Born in 1889 in Sirocusa Italy, Frank was one of twelve children; technically, 12 and a half children as he was born with a parasitic twin attached to his body. The twin attached at the base of his spine consisted of a pelvic bone, a rudimentary set of male genitalia, and a full-sized leg extending from the right side of his hip, with a small foot protruding from its knee.
Thus, in total, he had three legs, four feet, sixteen toes, and two sets of functioning male genitals. To complicate his life further, all of Frank’s legs were of different lengths.
The removal of the extra leg would have resulted in paralysis due to its proximity to his spine, therefore he lived with all.

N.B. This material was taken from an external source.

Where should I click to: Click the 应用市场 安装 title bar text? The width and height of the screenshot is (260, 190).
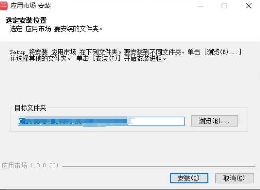click(31, 6)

Photo Courtesy; Magwire Art
At first, his parents refused to acknowledge him so Frank was raised by his aunt who, meaning well, enrolled him in a home for disabled children. His time at the home for disabled children was an experience Frank considered for many years to be his major motivation.
While there, the young Lentini, saw children worse off than he. While he learned to walk, run, jump and even ice skate, he saw children who could not walk, talk, or see at all. This helped him gain a new appreciation for life.
“I used to cry no shoes until I saw a man with no legs”, became his philosophy.
When he was 12, a puppeteer by the name of Vincenzo Magnano discovered him and took him to America, where he joined the circus and became an instant sensation, and later gained US citizenship, at the age of 30.
Lentini performed splendidly at the sideshow business as The Great Lentini, joining the Ringling Brothers Circus. He used his third leg to kick a football across the stage—hence his show name, the Three-Legged Football Player.
On many occasions, during interviews, he would prop up on his extra leg, using it as a stool. His witty charm and great sense of humor was no different. Many of his peers actually referred to him as The King.
Frank Lentini married Theresa Murray and they had four children: Giuseppina (Josephine), Natale (Ned), Francesco (Frank) Junior, and Giacomo (James). They later separate and he remarried Helen Shupe, with whom he lived until his death.
To Frank, it was him against all odds, indeed he believed that three was never a crowd.